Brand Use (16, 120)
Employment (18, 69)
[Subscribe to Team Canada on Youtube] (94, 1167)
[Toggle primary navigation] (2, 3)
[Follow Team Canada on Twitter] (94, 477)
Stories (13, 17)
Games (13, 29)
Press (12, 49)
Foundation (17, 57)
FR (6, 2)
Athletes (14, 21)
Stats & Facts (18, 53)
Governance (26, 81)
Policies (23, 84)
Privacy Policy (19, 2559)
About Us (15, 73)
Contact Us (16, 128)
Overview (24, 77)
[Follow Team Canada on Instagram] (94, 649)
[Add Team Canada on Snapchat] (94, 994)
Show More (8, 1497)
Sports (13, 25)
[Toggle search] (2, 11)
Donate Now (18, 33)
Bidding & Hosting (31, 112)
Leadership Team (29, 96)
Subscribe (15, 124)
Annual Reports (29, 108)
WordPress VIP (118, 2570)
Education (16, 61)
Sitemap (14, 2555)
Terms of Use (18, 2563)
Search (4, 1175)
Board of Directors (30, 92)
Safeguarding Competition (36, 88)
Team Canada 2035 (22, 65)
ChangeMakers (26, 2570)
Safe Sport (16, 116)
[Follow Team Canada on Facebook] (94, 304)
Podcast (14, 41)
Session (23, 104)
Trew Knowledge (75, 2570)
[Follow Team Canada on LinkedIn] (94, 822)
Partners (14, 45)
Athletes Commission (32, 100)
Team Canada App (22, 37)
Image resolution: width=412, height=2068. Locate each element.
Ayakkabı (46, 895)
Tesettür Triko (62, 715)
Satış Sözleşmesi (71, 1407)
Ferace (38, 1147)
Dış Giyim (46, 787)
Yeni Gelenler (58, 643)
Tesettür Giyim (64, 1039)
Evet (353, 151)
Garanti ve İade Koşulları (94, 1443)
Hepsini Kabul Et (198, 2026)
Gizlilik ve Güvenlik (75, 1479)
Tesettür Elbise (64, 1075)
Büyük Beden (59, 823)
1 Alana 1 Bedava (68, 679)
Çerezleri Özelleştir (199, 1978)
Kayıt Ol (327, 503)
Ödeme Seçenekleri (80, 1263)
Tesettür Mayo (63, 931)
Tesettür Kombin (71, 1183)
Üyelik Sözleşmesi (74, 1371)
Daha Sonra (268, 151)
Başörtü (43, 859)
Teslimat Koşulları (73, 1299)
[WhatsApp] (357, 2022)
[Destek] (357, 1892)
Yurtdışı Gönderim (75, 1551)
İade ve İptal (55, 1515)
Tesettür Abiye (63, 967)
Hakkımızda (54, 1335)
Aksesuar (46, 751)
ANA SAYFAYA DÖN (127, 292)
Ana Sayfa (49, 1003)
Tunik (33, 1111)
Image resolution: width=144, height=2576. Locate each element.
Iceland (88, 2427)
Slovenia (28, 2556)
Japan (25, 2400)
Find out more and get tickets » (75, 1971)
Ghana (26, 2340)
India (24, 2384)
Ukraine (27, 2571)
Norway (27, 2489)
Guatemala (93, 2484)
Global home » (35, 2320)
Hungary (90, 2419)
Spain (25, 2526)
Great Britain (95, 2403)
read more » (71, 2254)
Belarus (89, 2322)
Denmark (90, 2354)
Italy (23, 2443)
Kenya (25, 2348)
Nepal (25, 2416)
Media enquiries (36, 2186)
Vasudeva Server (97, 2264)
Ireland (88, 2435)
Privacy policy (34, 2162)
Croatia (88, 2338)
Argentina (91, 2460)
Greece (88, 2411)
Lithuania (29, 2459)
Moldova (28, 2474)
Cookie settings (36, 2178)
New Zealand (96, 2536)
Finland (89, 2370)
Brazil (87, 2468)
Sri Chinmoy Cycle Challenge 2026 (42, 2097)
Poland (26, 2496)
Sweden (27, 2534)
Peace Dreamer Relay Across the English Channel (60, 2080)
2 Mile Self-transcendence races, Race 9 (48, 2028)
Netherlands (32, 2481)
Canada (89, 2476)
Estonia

——————————

* _Exercise goal_
Take the listing above and set it down exactly.

* _Answer to this problem_
Brand Use (16, 120)
Employment (18, 69)
[Subscribe to Team Canada on Youtube] (94, 1167)
[Toggle primary navigation] (2, 3)
[Follow Team Canada on Twitter] (94, 477)
Stories (13, 17)
Games (13, 29)
Press (12, 49)
Foundation (17, 57)
FR (6, 2)
Athletes (14, 21)
Stats & Facts (18, 53)
Governance (26, 81)
Policies (23, 84)
Privacy Policy (19, 2559)
About Us (15, 73)
Contact Us (16, 128)
Overview (24, 77)
[Follow Team Canada on Instagram] (94, 649)
[Add Team Canada on Snapchat] (94, 994)
Show More (8, 1497)
Sports (13, 25)
[Toggle search] (2, 11)
Donate Now (18, 33)
Bidding & Hosting (31, 112)
Leadership Team (29, 96)
Subscribe (15, 124)
Annual Reports (29, 108)
WordPress VIP (118, 2570)
Education (16, 61)
Sitemap (14, 2555)
Terms of Use (18, 2563)
Search (4, 1175)
Board of Directors (30, 92)
Safeguarding Competition (36, 88)
Team Canada 2035 (22, 65)
ChangeMakers (26, 2570)
Safe Sport (16, 116)
[Follow Team Canada on Facebook] (94, 304)
Podcast (14, 41)
Session (23, 104)
Trew Knowledge (75, 2570)
[Follow Team Canada on LinkedIn] (94, 822)
Partners (14, 45)
Athletes Commission (32, 100)
Team Canada App (22, 37)
Image resolution: width=412, height=2068. Locate each element.
Ayakkabı (46, 895)
Tesettür Triko (62, 715)
Satış Sözleşmesi (71, 1407)
Ferace (38, 1147)
Dış Giyim (46, 787)
Yeni Gelenler (58, 643)
Tesettür Giyim (64, 1039)
Evet (353, 151)
Garanti ve İade Koşulları (94, 1443)
Hepsini Kabul Et (198, 2026)
Gizlilik ve Güvenlik (75, 1479)
Tesettür Elbise (64, 1075)
Büyük Beden (59, 823)
1 Alana 1 Bedava (68, 679)
Çerezleri Özelleştir (199, 1978)
Kayıt Ol (327, 503)
Ödeme Seçenekleri (80, 1263)
Tesettür Mayo (63, 931)
Tesettür Kombin (71, 1183)
Üyelik Sözleşmesi (74, 1371)
Daha Sonra (268, 151)
Başörtü (43, 859)
Teslimat Koşulları (73, 1299)
[WhatsApp] (357, 2022)
[Destek] (357, 1892)
Yurtdışı Gönderim (75, 1551)
İade ve İptal (55, 1515)
Tesettür Abiye (63, 967)
Hakkımızda (54, 1335)
Aksesuar (46, 751)
ANA SAYFAYA DÖN (127, 292)
Ana Sayfa (49, 1003)
Tunik (33, 1111)
Image resolution: width=144, height=2576. Locate each element.
Iceland (88, 2427)
Slovenia (28, 2556)
Japan (25, 2400)
Find out more and get tickets » (75, 1971)
Ghana (26, 2340)
India (24, 2384)
Ukraine (27, 2571)
Norway (27, 2489)
Guatemala (93, 2484)
Global home » (35, 2320)
Hungary (90, 2419)
Spain (25, 2526)
Great Britain (95, 2403)
read more » (71, 2254)
Belarus (89, 2322)
Denmark (90, 2354)
Italy (23, 2443)
Kenya (25, 2348)
Nepal (25, 2416)
Media enquiries (36, 2186)
Vasudeva Server (97, 2264)
Ireland (88, 2435)
Privacy policy (34, 2162)
Croatia (88, 2338)
Argentina (91, 2460)
Greece (88, 2411)
Lithuania (29, 2459)
Moldova (28, 2474)
Cookie settings (36, 2178)
New Zealand (96, 2536)
Finland (89, 2370)
Brazil (87, 2468)
Sri Chinmoy Cycle Challenge 2026 (42, 2097)
Poland (26, 2496)
Sweden (27, 2534)
Peace Dreamer Relay Across the English Channel (60, 2080)
2 Mile Self-transcendence races, Race 9 (48, 2028)
Netherlands (32, 2481)
Canada (89, 2476)
Estonia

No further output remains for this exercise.